An international arrest warrant charging Washington with assault with a weapon was issued on July 27 in Nice, France. U.S. Marshals arrested him Monday after getting a tip that he was at the Chautauqua Institution, a learning and arts retreat in rural southwestern New York that also has private residences, condominiums and apartments. He faces up to five years in prison if convicted of the assault charge.
Dan Larish, supervising deputy U.S. Marshal for the Western District, said Washington was staying at the Chautauqua Institution for two or three months. He was arrested as he walked to his car.
The victim's lawyer, Brian MacLaurin, said a former friend of Washington tipped authorities to his whereabouts.

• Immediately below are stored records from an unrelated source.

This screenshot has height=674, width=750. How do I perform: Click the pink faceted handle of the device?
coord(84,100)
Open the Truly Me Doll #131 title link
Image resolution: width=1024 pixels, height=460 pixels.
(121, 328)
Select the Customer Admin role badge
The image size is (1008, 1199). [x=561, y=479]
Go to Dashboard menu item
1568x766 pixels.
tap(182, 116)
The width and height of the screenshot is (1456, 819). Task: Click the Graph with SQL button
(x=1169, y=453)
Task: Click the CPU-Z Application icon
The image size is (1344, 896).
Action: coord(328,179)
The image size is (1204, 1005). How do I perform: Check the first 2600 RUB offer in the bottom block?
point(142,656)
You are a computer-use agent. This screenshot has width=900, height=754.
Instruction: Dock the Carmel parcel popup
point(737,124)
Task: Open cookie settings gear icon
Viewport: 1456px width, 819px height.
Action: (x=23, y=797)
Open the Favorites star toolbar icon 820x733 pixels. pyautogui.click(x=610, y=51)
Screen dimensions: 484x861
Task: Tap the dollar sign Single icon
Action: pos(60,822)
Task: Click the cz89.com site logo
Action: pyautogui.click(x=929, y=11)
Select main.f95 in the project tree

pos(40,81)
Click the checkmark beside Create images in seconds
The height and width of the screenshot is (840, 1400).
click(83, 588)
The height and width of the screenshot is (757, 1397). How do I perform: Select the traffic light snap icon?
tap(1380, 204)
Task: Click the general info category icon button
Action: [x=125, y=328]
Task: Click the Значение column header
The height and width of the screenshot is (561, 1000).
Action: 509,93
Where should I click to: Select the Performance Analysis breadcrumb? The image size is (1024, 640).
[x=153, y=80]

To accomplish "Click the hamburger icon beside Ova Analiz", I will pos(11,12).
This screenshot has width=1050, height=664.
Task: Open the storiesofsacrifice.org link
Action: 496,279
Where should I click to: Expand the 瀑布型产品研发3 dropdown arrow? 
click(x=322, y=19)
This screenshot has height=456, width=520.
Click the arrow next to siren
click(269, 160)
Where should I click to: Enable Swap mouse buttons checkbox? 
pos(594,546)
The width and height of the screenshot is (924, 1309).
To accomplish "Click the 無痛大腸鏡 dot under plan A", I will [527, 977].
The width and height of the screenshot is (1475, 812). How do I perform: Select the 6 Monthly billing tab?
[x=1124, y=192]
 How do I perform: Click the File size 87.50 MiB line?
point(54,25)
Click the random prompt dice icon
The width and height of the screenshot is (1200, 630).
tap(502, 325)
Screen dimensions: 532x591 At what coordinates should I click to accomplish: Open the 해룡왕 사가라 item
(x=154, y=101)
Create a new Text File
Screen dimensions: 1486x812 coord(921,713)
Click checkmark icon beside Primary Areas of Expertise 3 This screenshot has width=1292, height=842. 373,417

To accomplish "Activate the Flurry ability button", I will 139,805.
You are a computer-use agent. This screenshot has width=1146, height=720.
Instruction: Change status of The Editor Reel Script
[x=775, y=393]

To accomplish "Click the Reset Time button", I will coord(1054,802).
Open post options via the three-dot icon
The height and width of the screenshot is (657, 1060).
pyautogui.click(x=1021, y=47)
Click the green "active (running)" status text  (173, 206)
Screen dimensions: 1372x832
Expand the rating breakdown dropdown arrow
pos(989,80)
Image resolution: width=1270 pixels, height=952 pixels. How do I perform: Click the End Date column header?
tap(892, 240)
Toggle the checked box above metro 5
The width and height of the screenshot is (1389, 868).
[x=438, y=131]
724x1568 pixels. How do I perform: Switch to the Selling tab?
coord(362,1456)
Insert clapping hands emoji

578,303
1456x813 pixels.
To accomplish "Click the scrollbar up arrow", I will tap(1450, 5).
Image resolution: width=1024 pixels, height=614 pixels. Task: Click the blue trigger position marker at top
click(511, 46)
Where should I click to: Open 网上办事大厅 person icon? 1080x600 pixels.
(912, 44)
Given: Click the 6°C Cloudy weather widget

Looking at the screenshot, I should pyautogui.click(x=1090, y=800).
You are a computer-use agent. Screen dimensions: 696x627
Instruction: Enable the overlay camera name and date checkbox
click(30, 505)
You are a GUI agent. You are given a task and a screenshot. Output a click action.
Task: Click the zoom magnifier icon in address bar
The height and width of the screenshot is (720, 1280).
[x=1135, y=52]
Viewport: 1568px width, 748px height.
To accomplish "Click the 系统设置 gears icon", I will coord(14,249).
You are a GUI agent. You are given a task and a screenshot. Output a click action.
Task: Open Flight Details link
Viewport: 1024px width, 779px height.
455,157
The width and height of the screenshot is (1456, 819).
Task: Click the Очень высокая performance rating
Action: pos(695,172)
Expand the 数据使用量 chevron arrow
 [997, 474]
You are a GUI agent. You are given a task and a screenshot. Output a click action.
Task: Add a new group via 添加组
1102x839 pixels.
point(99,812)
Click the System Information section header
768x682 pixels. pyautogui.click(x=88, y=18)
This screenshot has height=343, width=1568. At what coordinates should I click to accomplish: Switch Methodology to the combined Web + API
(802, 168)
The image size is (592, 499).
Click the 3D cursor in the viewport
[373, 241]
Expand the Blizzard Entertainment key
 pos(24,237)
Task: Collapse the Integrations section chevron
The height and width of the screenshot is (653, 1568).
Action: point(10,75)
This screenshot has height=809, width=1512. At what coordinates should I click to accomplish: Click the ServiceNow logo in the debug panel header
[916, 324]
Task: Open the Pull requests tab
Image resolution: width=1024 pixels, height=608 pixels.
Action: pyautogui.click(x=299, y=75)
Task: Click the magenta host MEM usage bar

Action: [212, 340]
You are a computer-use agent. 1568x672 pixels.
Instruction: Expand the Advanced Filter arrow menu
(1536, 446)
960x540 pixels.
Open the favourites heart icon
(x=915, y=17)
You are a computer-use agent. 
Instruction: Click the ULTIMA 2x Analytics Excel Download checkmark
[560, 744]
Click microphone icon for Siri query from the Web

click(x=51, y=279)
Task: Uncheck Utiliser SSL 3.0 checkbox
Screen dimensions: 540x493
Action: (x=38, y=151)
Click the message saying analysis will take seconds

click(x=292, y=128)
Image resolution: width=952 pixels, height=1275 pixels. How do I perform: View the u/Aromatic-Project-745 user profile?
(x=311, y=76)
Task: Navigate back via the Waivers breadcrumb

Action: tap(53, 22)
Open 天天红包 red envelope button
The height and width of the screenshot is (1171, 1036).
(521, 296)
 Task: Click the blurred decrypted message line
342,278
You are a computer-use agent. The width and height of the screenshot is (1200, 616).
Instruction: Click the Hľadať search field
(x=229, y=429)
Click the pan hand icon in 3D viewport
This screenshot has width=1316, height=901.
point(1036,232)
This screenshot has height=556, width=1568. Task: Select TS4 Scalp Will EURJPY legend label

Washington's lawyer, Amy Martoche of Buffalo, said in court papers that Washington was never contacted by police after the initial interview and left the country several days after the assault. Once he learned there was a warrant for his arrest, Martoche said, he began working with his French lawyers to negotiate — unsuccessfully — his return to France.
One of the witnesses to the assault, identified in London newspapers as 20-year-old Laura Clegg, told authorities that she was the reason the two men met that night in St. Tropez.
In a statement released by his lawyer, Hall lashed out at his fellow expatriate.
"Multiple eyewitnesses have given sworn statements to the French authorities identifying Mr. Washington as my assailant and confirming the assault was brutal and completely unprovoked," Hall said. "He then escaped from France knowing I was lying near death in a coma, that the French police were looking for him everywhere and that his photograph was in every newspaper in the UK."
America's first president, the general who led the colonists to victory in the Revolutionary War, had no children of his own, but his brother, John Augustine Washington, did. John Augustine Washington V is described in court papers simply as a "descendant" of the Founding Father, and in newspaper accounts as an "ancestral nephew." He has appeared on several educational television shows, including the recent Discovery Channel series "Greatest American."
U.S. Magistrate Judge Leslie Foschio rejected a request for bail and sent Washington to jail until January 8, when he is due back in court.
Neither Martoche nor Assistant U.S. Attorney Paul Campana could immediately be reached Friday.